╭─ Excerpt

By Taruna Sondarva *
Indians are known for their taste buds due to the varied culture and region specific flavours and so is the case with snacking. There are ample options for snacking for Indians; ranging from confectioneries, biscuits and chocolates to bakery items, western snacks and the traditional home made savouries. Also, sometimes it’s the street food at the local joint that satisfies the craving of snacking for Indians in between their meals. Additionally, the choice of consumption of snacks is related to different festivals and occasions. For example, on the biggest Indian festivals, it’s the sweets and savouries that are in demand whereas on other social occasions, it’s the combination of traditional home made savouries and sweets that attract consumers.
The savoury snacks market in India has been gaining momentum for the last few years due to the penetration of packaged branded snacks in the market. If we look at the entire savoury snacks market, it can be broadly classified into traditional snacks and western snacks. Traditional savouries are the ready to eat mixes, various kinds of Indian namkeens etc. whereas western snacks mainly consist of chips and the extruded ones. The market is so diverse that it can be classified based on the product base as well. For example; potato, rice, corn, cereals & pulses, gram flour, nuts and seeds based and the flavour/taste based such as salty, tangy, spicy, onion, garlic or cheese.
With the entry of global giants that have capacity for R&D and capital to spend on understanding consumers, they can come up with new segments to satisfy the tastes and preferences of Indian consumers. As Indians are known for their affection towards local culinary taste and flavours, these players come up with a third type of savoury called “bridge snacks” meaning taste and flavour is local but the product format adopted is western.
If we look at the market potential, according to IKON’s estimates, the savoury snacks market in India (branded packaged and unbranded packaged or loose) is ready to hit the Rs 1,000 billion mark by the end of the current decade, growing at a healthy double digit CAGR. The factors driving the growth of the market are easy availability, affordability, convenience and hygiene factors. Also, it has been observed that for the past few years the market is gradually starting to shift towards the organized (branded packaged) segment, which holds almost 60 percent of the market and the remaining is shared by the unorganized (unbranded packaged or loose) market segment. The ‘Western Snacks’ is a quickly growing segment in India, however, ‘Traditional Snacks’ still dominate the market of savoury snacks in India due to various reasons. Holding the major chunk, the rural market is also growing almost equally in pace with the urban market. It’s not just in the domestic market, but as like Indians are omnipresent, so are the Indian snacks. In the last fiscal year 2016, India exported nearly $ 2.8 million worth of savoury snacks including extruded or expanded products, registering a YOY growth of almost 22 percent from the previous year. The top 5 import countries were USA as the prime market followed by Australia, Thailand, Isreal and United Arab Emirates due to the huge Indian expat population.

╰─
╭─ Stored data

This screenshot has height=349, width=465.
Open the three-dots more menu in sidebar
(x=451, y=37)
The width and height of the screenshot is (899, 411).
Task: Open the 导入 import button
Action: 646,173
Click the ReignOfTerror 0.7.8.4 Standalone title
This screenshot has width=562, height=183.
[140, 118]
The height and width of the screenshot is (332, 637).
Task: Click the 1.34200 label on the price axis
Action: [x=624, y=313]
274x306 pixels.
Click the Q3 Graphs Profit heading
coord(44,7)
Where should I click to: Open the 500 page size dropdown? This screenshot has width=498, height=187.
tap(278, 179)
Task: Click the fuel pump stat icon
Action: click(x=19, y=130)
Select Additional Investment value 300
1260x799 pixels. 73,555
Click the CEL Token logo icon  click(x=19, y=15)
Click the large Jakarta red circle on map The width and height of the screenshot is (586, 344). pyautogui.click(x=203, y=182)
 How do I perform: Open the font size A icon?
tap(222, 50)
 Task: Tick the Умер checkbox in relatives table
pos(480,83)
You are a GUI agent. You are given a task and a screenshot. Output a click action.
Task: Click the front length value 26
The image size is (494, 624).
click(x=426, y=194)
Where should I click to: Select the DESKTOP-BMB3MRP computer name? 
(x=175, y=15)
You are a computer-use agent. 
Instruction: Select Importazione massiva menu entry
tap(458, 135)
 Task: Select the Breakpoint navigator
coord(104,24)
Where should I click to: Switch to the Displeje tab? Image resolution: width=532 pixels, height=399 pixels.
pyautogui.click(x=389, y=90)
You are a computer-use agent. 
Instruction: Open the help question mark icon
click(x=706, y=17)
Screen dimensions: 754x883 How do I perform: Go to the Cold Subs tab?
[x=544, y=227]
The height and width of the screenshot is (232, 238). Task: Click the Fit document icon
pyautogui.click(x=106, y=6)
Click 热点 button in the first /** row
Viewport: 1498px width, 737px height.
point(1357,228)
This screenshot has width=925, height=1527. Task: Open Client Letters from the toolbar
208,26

╰─

Work to complete:
(1) From the article on India's savoury snacks market above the data, reproduce the passage between "With the entry" and "adopted is western.", inclusive.
(2) Answer these from the savoury snacks article that precedes the data:
(a) What are the snacks called that have local taste and flavor but a western product format?
(b) About what share of the market does the organized (branded packaged) segment hold?
(c) Which country is named as the prime market for India's savoury snack exports?
(3) Pick up the article on India's savoury snacks market after its final sentence and write its continuation.

Answers per task:
(1)
With the entry of global giants that have capacity for R&D and capital to spend on understanding consumers, they can come up with new segments to satisfy the tastes and preferences of Indian consumers. As Indians are known for their affection towards local culinary taste and flavours, these players come up with a third type of savoury called “bridge snacks” meaning taste and flavour is local but the product format adopted is western.

(2)
(a) Bridge snacks
(b) Almost 60 percent
(c) USA

(3)
The major players ruling the packaged savoury snacks market in India are, PepsiCo – the market leader with its Cheetos, Kurkure, Lay’s Lehar & Uncle Chips brands Haldiram, Balaji Wafers (Balaji), Parle (Hippo, Parle), ITC (Bingo), Bikaji, Bikanervala, Prataap Snacks (Yellow Diamond), and DMF (CRAX) amongst others. Apart from these, there are a large number of regional players doing wonders in their respective territories and exporting globally. Although, with the availability of larger variants, the potato chips and potato based snacks dominate the market, the market trends are changing quickly from traditional snacks to innovative and healthy packaged snacks with regional flavours gaining more popularity in the country.
To stay competitive, the branded packaged snacks players have adopted numerous strategic initiatives to offer tailor-made delivery of snacks that appeal to both taste and psyche, understanding the important factors that drive consumers to choose one product rather than another. The branded packaged snacks players have considered the importance of packaging as an effective medium of communication and branding in India. The leading market players have adopted strategies for attractive product packaging showing brand name, graphics, size/shape, product information and technology used in manufacturing of products. Indian consumers usually differentiate and recognize the snacks’ brands based on its product packaging.
The Indian market for savoury snacks holds tremendous growth potential. The future growth of savoury snacks market should be attributed to two key reasons –increasing population and increasing disposable income. The growing middle class would spend more on snack food. There will be continuously high demands from urban market, however, with increasing disposable income and widening distribution network; the rural market will become more prominent. Western snacks, specifically the ‘Extruded snacks’ are expected to show healthy growth in the future.
As rightly said by Azaz Motiwala – Founder & Chief Marketing Consultant of IKON Marketing Consultants, “It’s the taste, [that] may not remain a key value proposition for the snack brands in coming days. The ‘healthy snack’ is going to be a buzzword in the market and likely to be a prominent category of the snack industry. Today’s consumer is more inclining towards the nutritional value of the food products and to keep up with this trend, snack brands must focus on creating such value in their products rather than just emphasizing on taste and price.”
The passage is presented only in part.